CHALLENGE: Reproduce the following lines precisely as they appear, without altering any of them.

[Stored dataset entries]
════════════════════

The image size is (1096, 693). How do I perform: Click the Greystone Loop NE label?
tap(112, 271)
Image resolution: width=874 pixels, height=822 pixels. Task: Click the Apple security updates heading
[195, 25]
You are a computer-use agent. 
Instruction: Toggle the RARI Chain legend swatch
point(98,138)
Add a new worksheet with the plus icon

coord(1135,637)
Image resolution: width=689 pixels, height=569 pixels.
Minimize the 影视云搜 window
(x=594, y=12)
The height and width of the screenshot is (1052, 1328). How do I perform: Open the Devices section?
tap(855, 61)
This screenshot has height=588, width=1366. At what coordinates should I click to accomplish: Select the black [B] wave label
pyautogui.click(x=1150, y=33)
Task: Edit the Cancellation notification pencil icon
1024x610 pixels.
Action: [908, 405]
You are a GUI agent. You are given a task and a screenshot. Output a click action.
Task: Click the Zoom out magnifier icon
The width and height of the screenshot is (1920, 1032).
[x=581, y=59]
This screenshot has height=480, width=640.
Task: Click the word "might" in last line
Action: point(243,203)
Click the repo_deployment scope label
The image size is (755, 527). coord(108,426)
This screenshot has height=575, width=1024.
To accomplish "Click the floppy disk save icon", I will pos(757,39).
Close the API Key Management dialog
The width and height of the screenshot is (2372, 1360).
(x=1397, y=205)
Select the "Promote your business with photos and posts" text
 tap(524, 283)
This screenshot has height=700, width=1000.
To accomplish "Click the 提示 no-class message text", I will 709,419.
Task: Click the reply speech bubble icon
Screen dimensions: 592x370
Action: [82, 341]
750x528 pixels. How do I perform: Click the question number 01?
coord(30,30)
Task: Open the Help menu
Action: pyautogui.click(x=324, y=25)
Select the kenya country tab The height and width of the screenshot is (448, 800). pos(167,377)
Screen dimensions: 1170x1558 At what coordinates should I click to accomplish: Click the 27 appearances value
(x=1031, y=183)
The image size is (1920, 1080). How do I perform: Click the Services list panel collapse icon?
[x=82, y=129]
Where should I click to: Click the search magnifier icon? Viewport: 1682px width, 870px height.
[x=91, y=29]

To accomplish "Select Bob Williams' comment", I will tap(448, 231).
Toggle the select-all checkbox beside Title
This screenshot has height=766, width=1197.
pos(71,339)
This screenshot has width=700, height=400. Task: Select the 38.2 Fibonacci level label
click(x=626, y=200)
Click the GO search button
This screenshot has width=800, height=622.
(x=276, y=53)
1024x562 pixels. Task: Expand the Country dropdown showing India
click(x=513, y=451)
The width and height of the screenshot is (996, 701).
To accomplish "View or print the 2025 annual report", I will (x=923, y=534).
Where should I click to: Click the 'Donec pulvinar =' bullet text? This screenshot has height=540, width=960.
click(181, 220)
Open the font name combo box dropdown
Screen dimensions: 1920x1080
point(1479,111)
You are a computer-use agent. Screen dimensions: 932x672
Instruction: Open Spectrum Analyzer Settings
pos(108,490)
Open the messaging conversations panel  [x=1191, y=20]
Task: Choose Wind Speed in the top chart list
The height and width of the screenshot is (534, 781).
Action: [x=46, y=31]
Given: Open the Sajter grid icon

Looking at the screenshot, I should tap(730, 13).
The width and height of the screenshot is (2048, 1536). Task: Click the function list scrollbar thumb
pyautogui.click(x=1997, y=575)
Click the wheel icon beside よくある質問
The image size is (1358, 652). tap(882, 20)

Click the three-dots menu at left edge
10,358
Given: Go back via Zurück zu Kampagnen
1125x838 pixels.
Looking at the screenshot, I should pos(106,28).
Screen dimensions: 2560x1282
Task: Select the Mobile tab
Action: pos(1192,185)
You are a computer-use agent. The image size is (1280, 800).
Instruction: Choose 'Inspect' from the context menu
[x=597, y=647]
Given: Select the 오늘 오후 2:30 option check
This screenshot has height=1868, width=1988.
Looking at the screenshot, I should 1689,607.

════════════════════

SOLUTION FOR THIS TASK:
The image size is (1096, 693). How do I perform: Click the Greystone Loop NE label?
tap(112, 271)
Image resolution: width=874 pixels, height=822 pixels. Task: Click the Apple security updates heading
[195, 25]
You are a computer-use agent. 
Instruction: Toggle the RARI Chain legend swatch
point(98,138)
Add a new worksheet with the plus icon

coord(1135,637)
Image resolution: width=689 pixels, height=569 pixels.
Minimize the 影视云搜 window
(x=594, y=12)
The height and width of the screenshot is (1052, 1328). How do I perform: Open the Devices section?
tap(855, 61)
This screenshot has height=588, width=1366. At what coordinates should I click to accomplish: Select the black [B] wave label
pyautogui.click(x=1150, y=33)
Task: Edit the Cancellation notification pencil icon
1024x610 pixels.
Action: [908, 405]
You are a GUI agent. You are given a task and a screenshot. Output a click action.
Task: Click the Zoom out magnifier icon
The width and height of the screenshot is (1920, 1032).
[x=581, y=59]
This screenshot has height=480, width=640.
Task: Click the word "might" in last line
Action: point(243,203)
Click the repo_deployment scope label
The image size is (755, 527). coord(108,426)
This screenshot has height=575, width=1024.
To accomplish "Click the floppy disk save icon", I will pos(757,39).
Close the API Key Management dialog
The width and height of the screenshot is (2372, 1360).
(x=1397, y=205)
Select the "Promote your business with photos and posts" text
 tap(524, 283)
This screenshot has height=700, width=1000.
To accomplish "Click the 提示 no-class message text", I will 709,419.
Task: Click the reply speech bubble icon
Screen dimensions: 592x370
Action: [82, 341]
750x528 pixels. How do I perform: Click the question number 01?
coord(30,30)
Task: Open the Help menu
Action: pyautogui.click(x=324, y=25)
Select the kenya country tab The height and width of the screenshot is (448, 800). pos(167,377)
Screen dimensions: 1170x1558 At what coordinates should I click to accomplish: Click the 27 appearances value
(x=1031, y=183)
The image size is (1920, 1080). How do I perform: Click the Services list panel collapse icon?
[x=82, y=129]
Where should I click to: Click the search magnifier icon? Viewport: 1682px width, 870px height.
[x=91, y=29]

To accomplish "Select Bob Williams' comment", I will tap(448, 231).
Toggle the select-all checkbox beside Title
This screenshot has height=766, width=1197.
pos(71,339)
This screenshot has width=700, height=400. Task: Select the 38.2 Fibonacci level label
click(x=626, y=200)
Click the GO search button
This screenshot has width=800, height=622.
(x=276, y=53)
1024x562 pixels. Task: Expand the Country dropdown showing India
click(x=513, y=451)
The width and height of the screenshot is (996, 701).
To accomplish "View or print the 2025 annual report", I will (x=923, y=534).
Where should I click to: Click the 'Donec pulvinar =' bullet text? This screenshot has height=540, width=960.
click(181, 220)
Open the font name combo box dropdown
Screen dimensions: 1920x1080
point(1479,111)
You are a computer-use agent. Screen dimensions: 932x672
Instruction: Open Spectrum Analyzer Settings
pos(108,490)
Open the messaging conversations panel  [x=1191, y=20]
Task: Choose Wind Speed in the top chart list
The height and width of the screenshot is (534, 781).
Action: [x=46, y=31]
Given: Open the Sajter grid icon

Looking at the screenshot, I should tap(730, 13).
The width and height of the screenshot is (2048, 1536). Task: Click the function list scrollbar thumb
pyautogui.click(x=1997, y=575)
Click the wheel icon beside よくある質問
The image size is (1358, 652). tap(882, 20)

Click the three-dots menu at left edge
10,358
Given: Go back via Zurück zu Kampagnen
1125x838 pixels.
Looking at the screenshot, I should pos(106,28).
Screen dimensions: 2560x1282
Task: Select the Mobile tab
Action: pos(1192,185)
You are a computer-use agent. The image size is (1280, 800).
Instruction: Choose 'Inspect' from the context menu
[x=597, y=647]
Given: Select the 오늘 오후 2:30 option check
This screenshot has height=1868, width=1988.
Looking at the screenshot, I should 1689,607.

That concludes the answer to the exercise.